- Emmanuel Macron a effectué une visite d’Etat en Allemagne dans un contexte où le couple franco-allemand peine à maintenir une entente.
- Les différends profonds sur certaines questions sont le fruit d’approches différentes, héritées de leur histoire propre.
- Les deux parties doivent surmonter ces divergences, car seul un couple franco-allemand performant garantira l’avenir de l’Europe.
Entre un voyage en Nouvelle-Calédonie et divers soucis de politique intérieure, Emmanuel Macron a consacré trois jours pleins à une visite d’État en Allemagne. Le 24 avril 2024, dans un discours où il a détaillé sa vision de l’Europe – le deuxième « discours de la Sorbonne » –, il avait fixé les enjeux de sa rencontre avec les principaux dirigeants allemands : le Vieux Continent se trouve face à des défis colossaux qui remettent en cause simultanément sa sécurité et sa prospérité à un moment où la montée des populismes et des extrémismes altère sa capacité de réaction ; ces défis ne pourront être relevés que sur la base d’une entente franco-allemande. Celle-ci ne constitue sans doute pas une condition suffisante, mais elle en est le préalable indispensable.
Il faut bien prendre, en effet, la mesure de ces défis. Côté sécurité, l’agression russe sur l’Ukraine a montré à quel point l’Europe, qui a réduit au minimum ses dépenses militaires depuis trente ans, était incapable de se défendre elle-même. Ses lacunes, quantitatives et qualitatives, en matériels et en personnel, sont abyssales : les combler suppose beaucoup d’argent et de longs délais. Comme toujours, la plupart des Etats membres compte sur les Etats-Unis pour leur venir en aide, mais le calcul est fragile : non seulement parce que la victoire de Donald Trump en novembre prochain pourrait bien tout remettre en question mais parce que, de toutes façons, aux yeux de l’Amérique, l’enjeu européen s’amenuise lentement mais sûrement alors que le défi lancé par la Chine ne cesse de l’obséder. Côté prospérité, l’Europe a le plus grand mal à faire face en même temps à tous les besoins qui l’assaillent. Outre la remise sur pied de sa défense, elle doit aussi financer la transition climatique et desserrer la contrainte énergétique, stopper la dégradation de sa compétitivité et retrouver sa capacité d’innovation, notamment en matière technologique, tout cela sans parler de la nécessité de concilier son déficit démographique avec sa politique migratoire.

★ ★ ★

## CONSIGNES DE L'EXERCICE:
(a) D'après l'article sur la visite de Macron en Allemagne, combien de jours le président a-t-il consacrés à sa visite d'État ?
(b) Restituez mot pour mot le passage de l'article sur la visite de Macron en Allemagne compris entre "- Emmanuel Macron" et "l’avenir de l’Europe.", ces deux bornes incluses.
Les données qui suivent viennent d'une autre source.

(Entrées sur les coordonnées cibles)
★ ★ ★

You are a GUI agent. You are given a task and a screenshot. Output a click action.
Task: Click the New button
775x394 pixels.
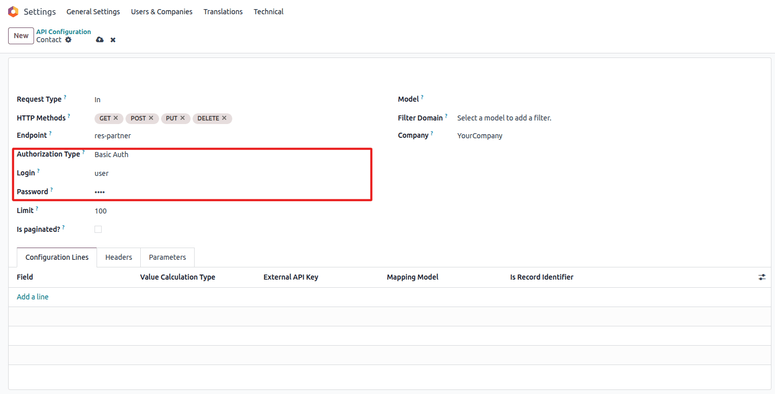[21, 36]
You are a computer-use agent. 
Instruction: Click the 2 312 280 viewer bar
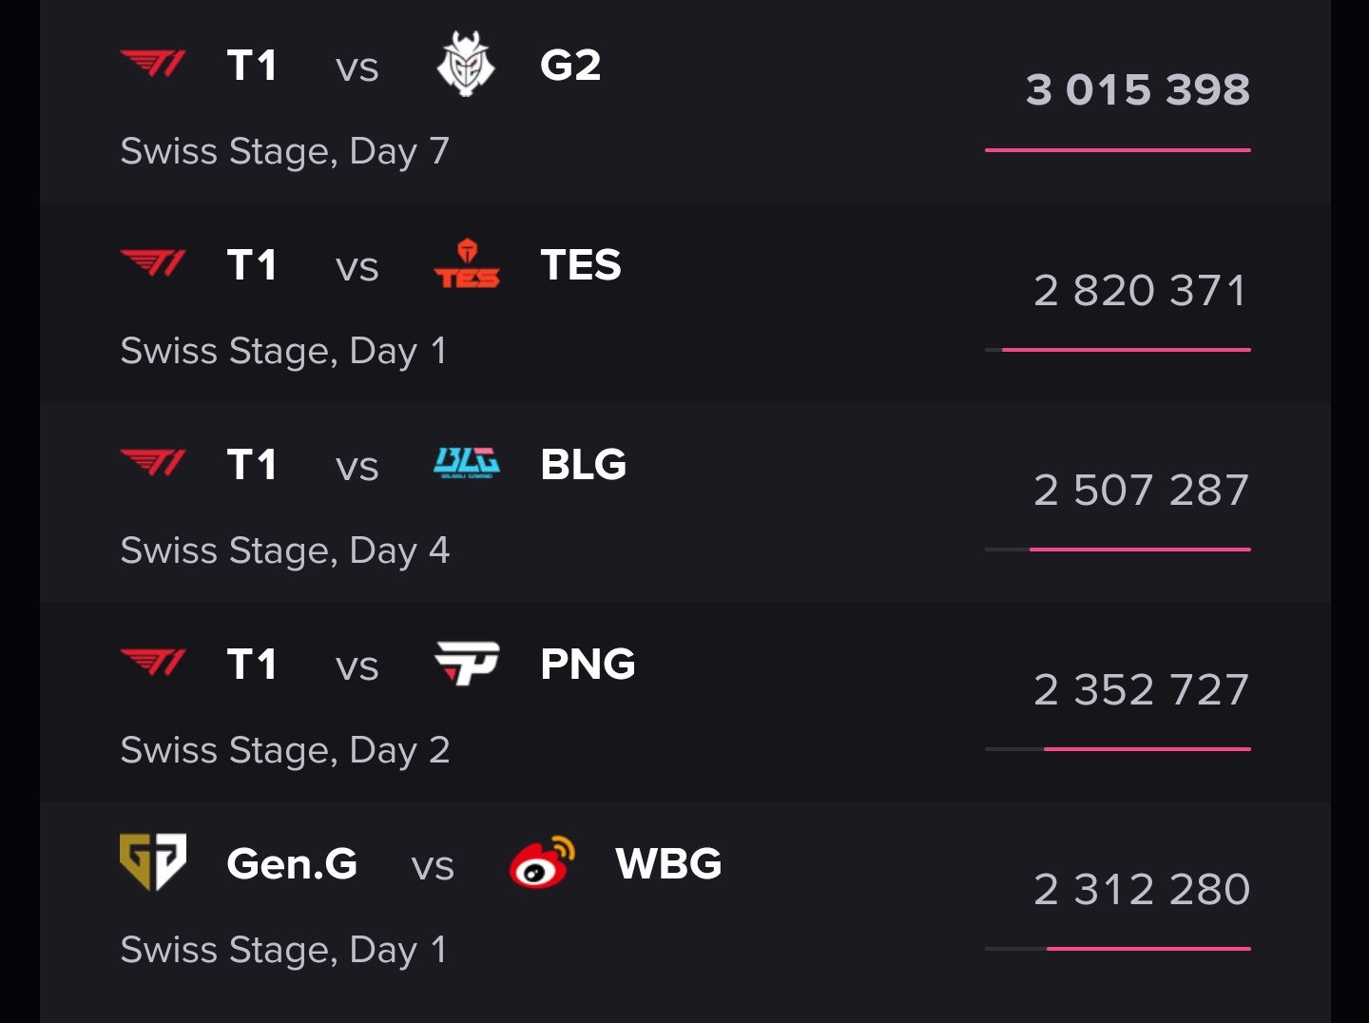(x=1118, y=949)
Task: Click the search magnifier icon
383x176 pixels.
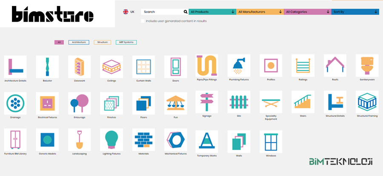Action: click(185, 12)
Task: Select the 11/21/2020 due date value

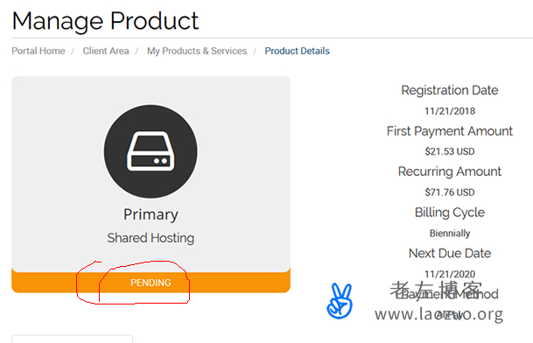Action: (x=450, y=274)
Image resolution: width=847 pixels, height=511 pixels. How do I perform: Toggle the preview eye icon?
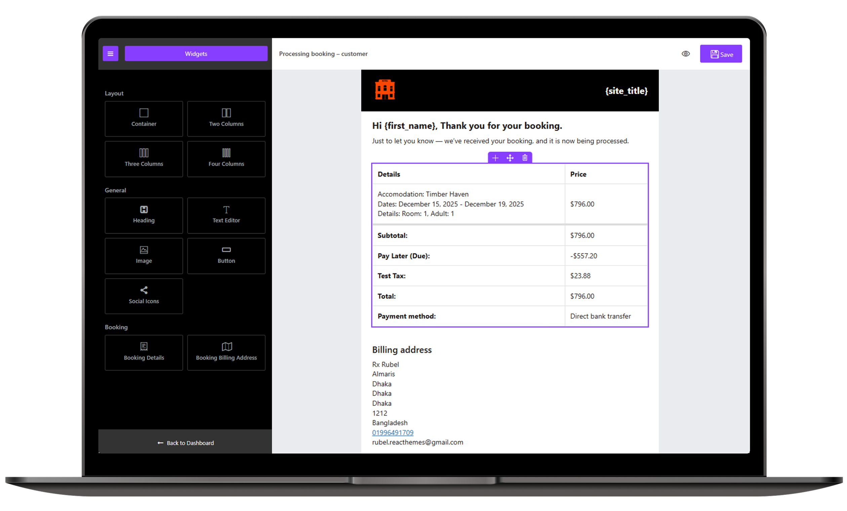(685, 54)
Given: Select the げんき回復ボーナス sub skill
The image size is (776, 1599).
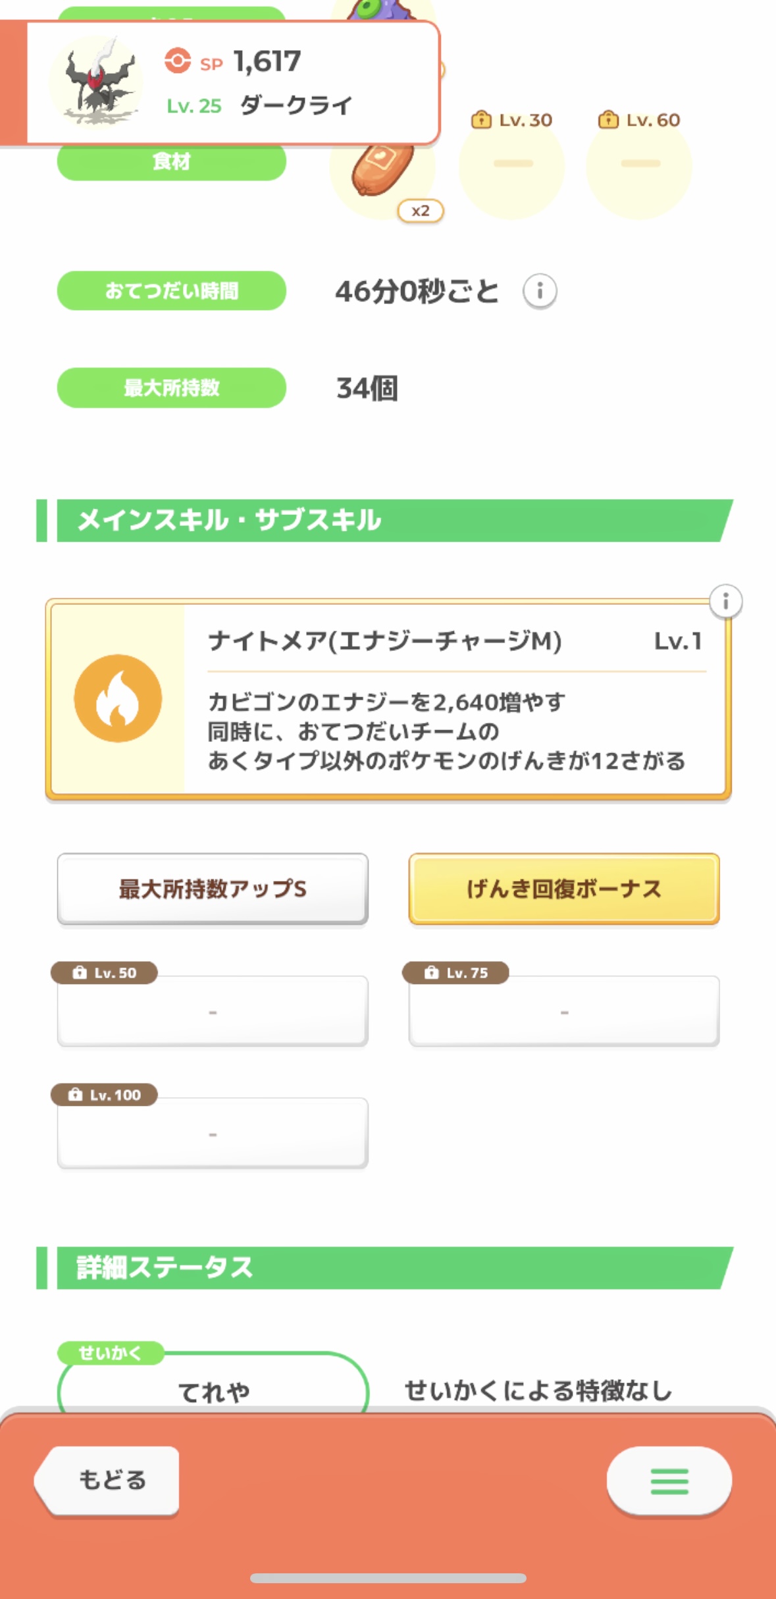Looking at the screenshot, I should 564,889.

★ ★ ★

## CORRIGÉ:
(a) Trois jours pleins.

(b)
- Emmanuel Macron a effectué une visite d’Etat en Allemagne dans un contexte où le couple franco-allemand peine à maintenir une entente.
- Les différends profonds sur certaines questions sont le fruit d’approches différentes, héritées de leur histoire propre.
- Les deux parties doivent surmonter ces divergences, car seul un couple franco-allemand performant garantira l’avenir de l’Europe.